Il Radicchio Variegato è nato a Castelfranco Veneto già nel Diciottesimo secolo da un papà d’eccezione, il Radicchio Rosso di Treviso, anche se non ancora perfezionato con la tecnica attuale, e da una mamma sbarazzina, l’indivia scarola in foglie di lattuga. Da allora i contadini della Marca trevigiana hanno continuato a migliorarlo e ora, se non hanno raggiunto la perfezione con questo
straordinario equilibrio tra bellezza e bontà, tra fragranza e solarità, poco ci manca. Leggermente amarognolo ma fresco e molto croccante, ha foglie espanse con nervature poco accentuate e lembi frastagliati che danno forma a un cespo tondeggiante. Lo sfondo della foglia va dal verde al bianco crema, variegato di rosso vivo e violaceo. La vocazione principale resta quella dell’insalata, se non altro per esaltare il suo stupendo gioco di colori, tuttavia sta seguendo le orme del cugino bislungo di Treviso e sono sempre di più gli chef che inventano per lui ricette fantasiose. Definito “fiore che si mangia” per la sua bella forma (nella foto a destra), è anch’esso tutelato dalla Igp.Serietà, non scorciatoie: un disciplinare che garantisce sul serio

Il Consorzio
Il Radicchio trevigiano è tutelato dal Consorzio tutela Radicchio Rosso di Treviso e Variegato di Castelfranco, che ha sede a Zero Branco (Tv), in Via Guidini, 50. Tel. 0422 48.60.73 - www.radicchioditreviso.it
Conservato sottovetro è una vera chicca, ma dipende anche dalla qualità dei suoi “compagni” di vasetto!

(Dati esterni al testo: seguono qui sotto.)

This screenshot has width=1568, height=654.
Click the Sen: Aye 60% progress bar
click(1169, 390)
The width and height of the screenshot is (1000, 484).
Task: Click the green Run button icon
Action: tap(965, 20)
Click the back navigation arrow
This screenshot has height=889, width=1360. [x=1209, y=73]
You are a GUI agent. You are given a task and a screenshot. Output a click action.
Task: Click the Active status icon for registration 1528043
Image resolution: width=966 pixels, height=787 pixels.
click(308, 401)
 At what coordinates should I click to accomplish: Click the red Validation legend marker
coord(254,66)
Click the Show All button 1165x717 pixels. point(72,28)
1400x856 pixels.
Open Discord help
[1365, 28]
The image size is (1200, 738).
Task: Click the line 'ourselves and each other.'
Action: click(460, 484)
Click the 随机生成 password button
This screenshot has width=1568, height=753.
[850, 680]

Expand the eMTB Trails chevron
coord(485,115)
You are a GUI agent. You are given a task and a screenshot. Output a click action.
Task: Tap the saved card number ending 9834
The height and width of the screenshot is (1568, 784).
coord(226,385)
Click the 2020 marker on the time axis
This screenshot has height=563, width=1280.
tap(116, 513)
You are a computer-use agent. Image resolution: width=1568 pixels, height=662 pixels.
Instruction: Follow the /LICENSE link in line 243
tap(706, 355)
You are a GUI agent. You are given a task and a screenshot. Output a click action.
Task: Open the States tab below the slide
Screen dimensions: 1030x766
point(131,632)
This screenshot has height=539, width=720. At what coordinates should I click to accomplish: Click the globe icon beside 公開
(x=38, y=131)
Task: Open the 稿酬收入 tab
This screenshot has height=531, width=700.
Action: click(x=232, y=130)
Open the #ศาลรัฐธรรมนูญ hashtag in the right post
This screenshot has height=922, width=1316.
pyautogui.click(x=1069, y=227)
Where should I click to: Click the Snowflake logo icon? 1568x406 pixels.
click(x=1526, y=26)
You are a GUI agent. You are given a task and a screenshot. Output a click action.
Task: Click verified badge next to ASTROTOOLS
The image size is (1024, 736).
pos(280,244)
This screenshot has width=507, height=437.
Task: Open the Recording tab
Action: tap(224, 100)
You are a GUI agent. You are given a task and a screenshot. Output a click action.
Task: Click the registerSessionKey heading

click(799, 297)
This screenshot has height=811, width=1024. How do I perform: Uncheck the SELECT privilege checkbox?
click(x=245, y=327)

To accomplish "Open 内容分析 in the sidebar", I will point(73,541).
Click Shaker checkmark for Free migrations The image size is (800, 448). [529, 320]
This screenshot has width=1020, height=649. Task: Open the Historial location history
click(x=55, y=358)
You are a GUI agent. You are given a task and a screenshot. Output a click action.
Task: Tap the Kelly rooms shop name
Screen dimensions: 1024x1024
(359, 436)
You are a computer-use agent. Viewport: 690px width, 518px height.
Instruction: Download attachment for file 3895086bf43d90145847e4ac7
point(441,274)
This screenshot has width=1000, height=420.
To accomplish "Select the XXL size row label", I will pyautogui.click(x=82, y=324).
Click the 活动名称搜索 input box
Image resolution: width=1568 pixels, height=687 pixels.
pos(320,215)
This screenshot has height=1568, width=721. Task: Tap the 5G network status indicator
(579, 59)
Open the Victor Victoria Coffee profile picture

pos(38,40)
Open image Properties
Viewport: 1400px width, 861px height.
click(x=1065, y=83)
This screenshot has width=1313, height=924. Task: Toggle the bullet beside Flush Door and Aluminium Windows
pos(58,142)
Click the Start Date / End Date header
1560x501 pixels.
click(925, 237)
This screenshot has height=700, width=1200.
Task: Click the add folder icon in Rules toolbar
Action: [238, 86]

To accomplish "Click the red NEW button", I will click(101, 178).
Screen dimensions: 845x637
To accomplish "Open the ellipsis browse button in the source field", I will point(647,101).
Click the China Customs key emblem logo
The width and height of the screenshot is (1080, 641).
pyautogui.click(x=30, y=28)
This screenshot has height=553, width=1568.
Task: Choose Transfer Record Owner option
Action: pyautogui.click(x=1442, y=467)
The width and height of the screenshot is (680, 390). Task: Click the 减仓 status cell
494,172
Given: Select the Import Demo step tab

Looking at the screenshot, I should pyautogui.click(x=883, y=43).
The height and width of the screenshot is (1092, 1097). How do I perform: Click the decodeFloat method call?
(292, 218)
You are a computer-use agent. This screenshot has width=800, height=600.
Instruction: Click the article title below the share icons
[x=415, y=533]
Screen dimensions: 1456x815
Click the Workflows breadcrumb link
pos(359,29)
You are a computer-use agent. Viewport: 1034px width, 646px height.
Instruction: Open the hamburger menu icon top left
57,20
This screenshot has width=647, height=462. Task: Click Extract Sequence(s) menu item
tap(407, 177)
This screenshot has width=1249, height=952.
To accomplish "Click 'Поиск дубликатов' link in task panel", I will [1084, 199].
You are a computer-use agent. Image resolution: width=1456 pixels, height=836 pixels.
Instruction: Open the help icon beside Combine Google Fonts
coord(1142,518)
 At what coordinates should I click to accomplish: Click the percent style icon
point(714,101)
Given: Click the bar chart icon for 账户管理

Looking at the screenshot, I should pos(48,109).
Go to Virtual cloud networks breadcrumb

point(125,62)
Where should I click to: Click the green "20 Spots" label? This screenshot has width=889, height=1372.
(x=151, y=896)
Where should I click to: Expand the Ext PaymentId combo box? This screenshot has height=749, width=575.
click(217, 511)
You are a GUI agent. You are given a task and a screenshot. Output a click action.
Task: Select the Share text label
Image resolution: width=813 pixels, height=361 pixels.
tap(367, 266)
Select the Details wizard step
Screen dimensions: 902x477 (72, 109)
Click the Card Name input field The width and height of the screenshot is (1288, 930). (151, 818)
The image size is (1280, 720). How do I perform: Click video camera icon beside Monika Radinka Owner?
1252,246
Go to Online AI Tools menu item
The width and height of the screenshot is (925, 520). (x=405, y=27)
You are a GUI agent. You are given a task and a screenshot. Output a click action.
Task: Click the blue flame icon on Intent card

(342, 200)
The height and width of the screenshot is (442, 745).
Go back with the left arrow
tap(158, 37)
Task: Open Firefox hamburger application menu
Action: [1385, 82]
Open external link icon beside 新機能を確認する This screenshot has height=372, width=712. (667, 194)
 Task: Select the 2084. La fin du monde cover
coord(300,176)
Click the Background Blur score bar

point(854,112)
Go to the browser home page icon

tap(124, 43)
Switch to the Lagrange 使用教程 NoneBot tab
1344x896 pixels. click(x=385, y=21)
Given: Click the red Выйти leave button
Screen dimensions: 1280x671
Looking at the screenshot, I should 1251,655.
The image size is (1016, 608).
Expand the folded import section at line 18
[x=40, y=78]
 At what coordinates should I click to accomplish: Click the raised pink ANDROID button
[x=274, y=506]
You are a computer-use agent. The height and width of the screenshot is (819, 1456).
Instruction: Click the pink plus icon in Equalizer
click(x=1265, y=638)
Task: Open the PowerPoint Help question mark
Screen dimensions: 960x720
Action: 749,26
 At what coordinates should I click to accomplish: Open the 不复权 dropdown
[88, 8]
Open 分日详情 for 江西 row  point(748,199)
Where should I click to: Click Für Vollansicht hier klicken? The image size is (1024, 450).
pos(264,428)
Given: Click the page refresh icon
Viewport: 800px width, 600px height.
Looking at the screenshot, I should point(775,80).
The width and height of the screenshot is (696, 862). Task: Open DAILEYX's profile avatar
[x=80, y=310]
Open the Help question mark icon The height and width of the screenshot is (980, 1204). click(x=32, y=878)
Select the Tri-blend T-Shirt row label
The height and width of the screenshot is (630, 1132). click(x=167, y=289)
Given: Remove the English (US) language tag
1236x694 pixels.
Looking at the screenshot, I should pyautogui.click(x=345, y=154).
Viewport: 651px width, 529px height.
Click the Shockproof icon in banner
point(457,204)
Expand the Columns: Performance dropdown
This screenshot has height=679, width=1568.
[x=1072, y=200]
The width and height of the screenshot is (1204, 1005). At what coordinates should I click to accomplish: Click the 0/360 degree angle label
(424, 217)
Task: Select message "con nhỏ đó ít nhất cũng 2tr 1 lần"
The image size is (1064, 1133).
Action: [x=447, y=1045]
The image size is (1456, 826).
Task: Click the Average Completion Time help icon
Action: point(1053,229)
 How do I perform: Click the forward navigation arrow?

Essere di moda ha sempre un rovescio della medaglia: è la manna dei furbi. Nel caso del nostro fiore rosso vengono violentate stagioni e provenienze, tanto che il Consorzio di tutela, per quanto agguerrito, ha proprio un gran bel daffare. Il problema non sta solo nell’autenticità della materia prima, ma anche nell’abuso che se ne fa. E qui sta a noi distinguere tra uno chef che è un serio professionista con la giusta dose di creatività e uno che spaccia per cucina d’autore le sue stranezze, ottenendo solo piatti sgraziati. Ancora più spesso il radicchio
viene abbinato a mille altri ingredienti alla ricerca di un equilibrio di sapori che il radicchio, inadatto a quel piatto, altera. Ed è così pure per le conserve, finisce dappertutto: nella grappa, in un amaro inserito nell’Atlante ufficiale dei prodotti tradizionali, nell’impasto della pasta secca, nel ripieno di quella fresca, nelle caciotte, nelle luganeghe, persino nei cioccolatini. La caciotta, le luganeghe e la pasta secca, se sono buone, non vengono rovinate dal radicchio. Amaro e grappa possono persino piacere. Diverso è il discorso per le paste ripiene: se il radicchio è quello autentico di Treviso possono essere molto buone, se è un amarissimo cespo proveniente da chissà dove l’equilibrio del piatto non se ne gioverà di sicuro. Come sempre, è opportuno leggere l’etichetta con gli ingredienti: oltre a essere tutti naturali, devono comprendere esclusivamente Radicchio Rosso di Treviso Igp, con questa sigla espressamente scritta. Sottovetro il Radicchio Rosso di Treviso Igp può essere un vero capolavoro ma dipende, ovviamente, dalla qualità dei suoi “compagni di vasetto”. In particolare dalla scelta dell’olio extravergine d’oliva, oltre che dalla serietà del negozio che non deve esporre il vasetto alla luce per evitarne l’effetto negativo sull’olio che, se non resta al buio, irrancidisce. Allora possono essere buonissimi il radicchio semplicemente sott’olio, oppure stufato in agrodolce, con aceto di vino, con vino (ideale il Raboso), spezie, aglio, zucchero. E può essere gradevole pure la crema sottovetro ottenuta dal sott’olio passato e aromatizzato.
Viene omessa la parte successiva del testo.